* Exercise: The output consists only of the lines from the one with "Instruction: Select the" through the end of the records, each printed exactly, and contains no pictures.

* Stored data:
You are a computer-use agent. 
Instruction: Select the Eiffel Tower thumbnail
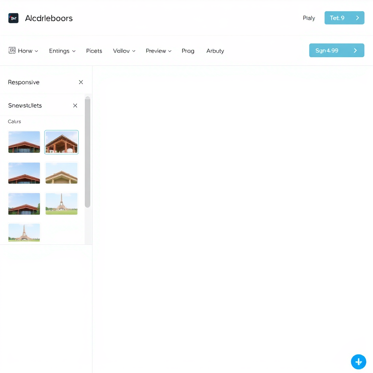61,204
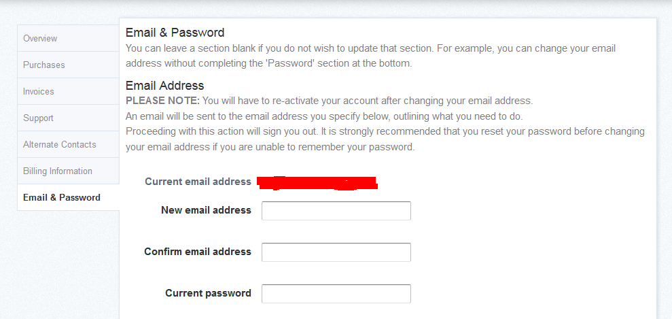Click the bold "PLEASE NOTE:" text
Viewport: 672px width, 319px height.
162,101
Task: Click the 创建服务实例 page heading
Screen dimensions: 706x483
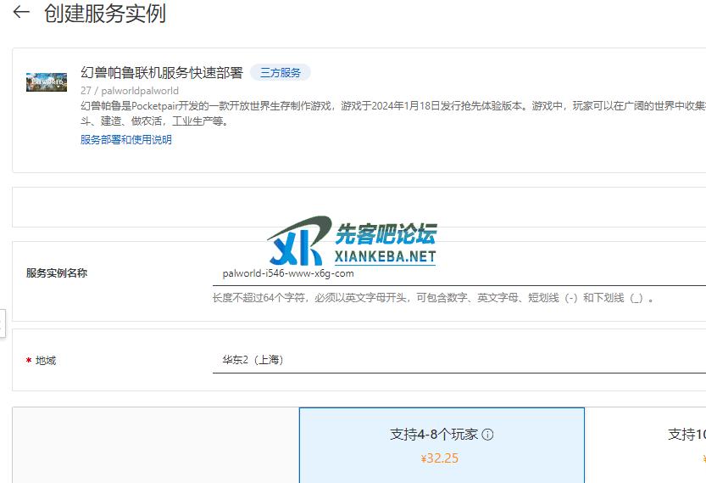Action: tap(105, 14)
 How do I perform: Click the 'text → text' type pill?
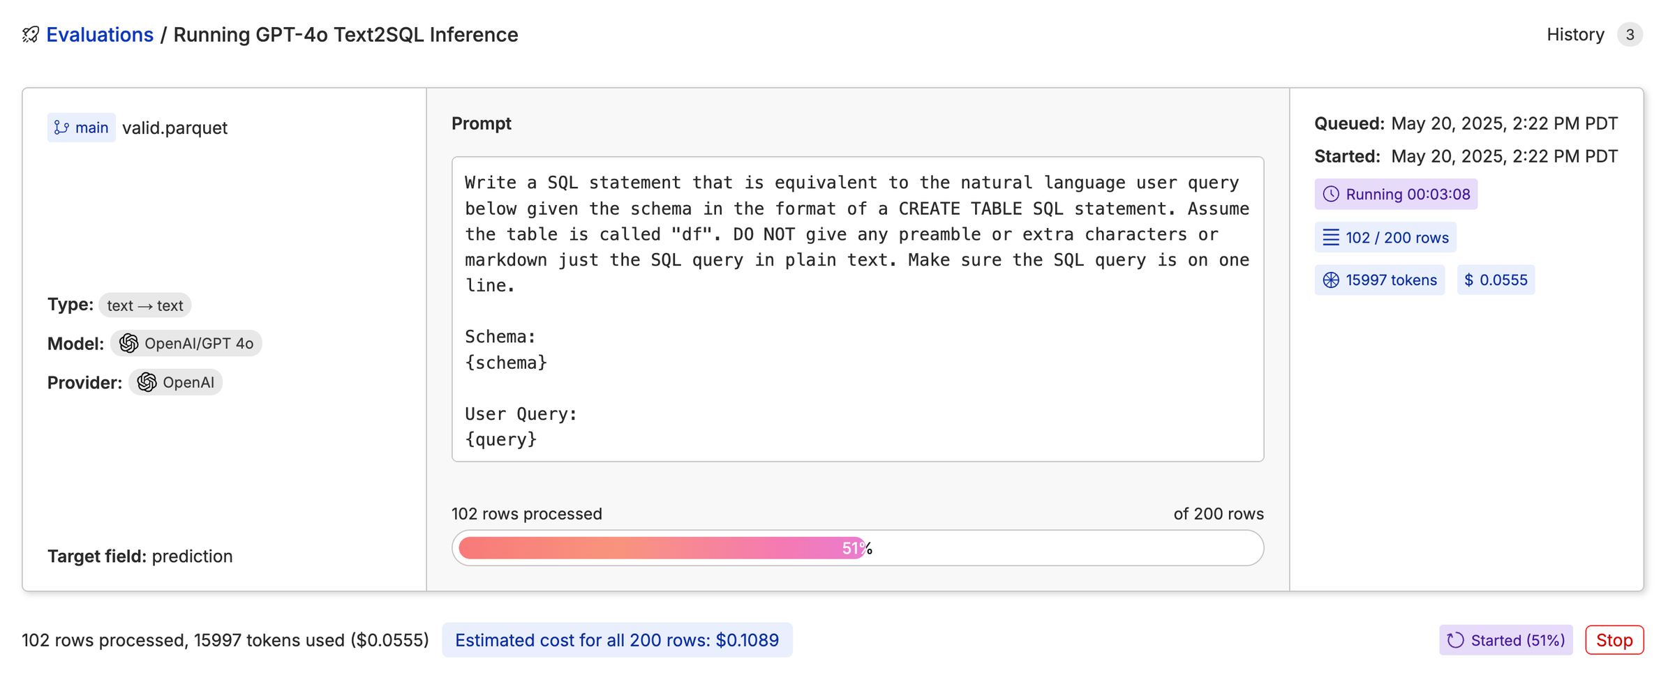tap(144, 305)
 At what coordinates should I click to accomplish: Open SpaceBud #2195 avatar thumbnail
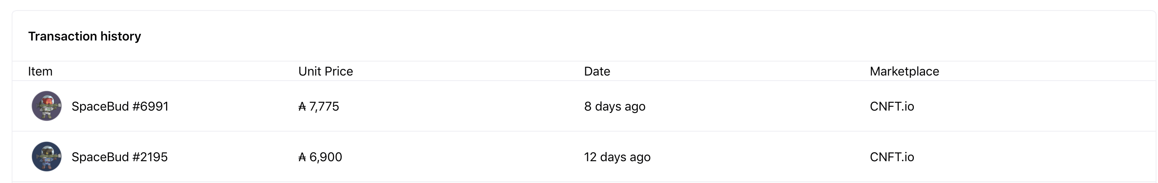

* Response to this task:
Instruction: Select the Eiffel Tower thumbnail
61,204
Click the bold "PLEASE NOTE:" text
Viewport: 672px width, 319px height.
162,101
Task: Click the 创建服务实例 page heading
Screen dimensions: 706x483
Action: tap(105, 14)
 How do I perform: Click the 'text → text' type pill?
tap(144, 305)
 At what coordinates should I click to accomplish: Open SpaceBud #2195 avatar thumbnail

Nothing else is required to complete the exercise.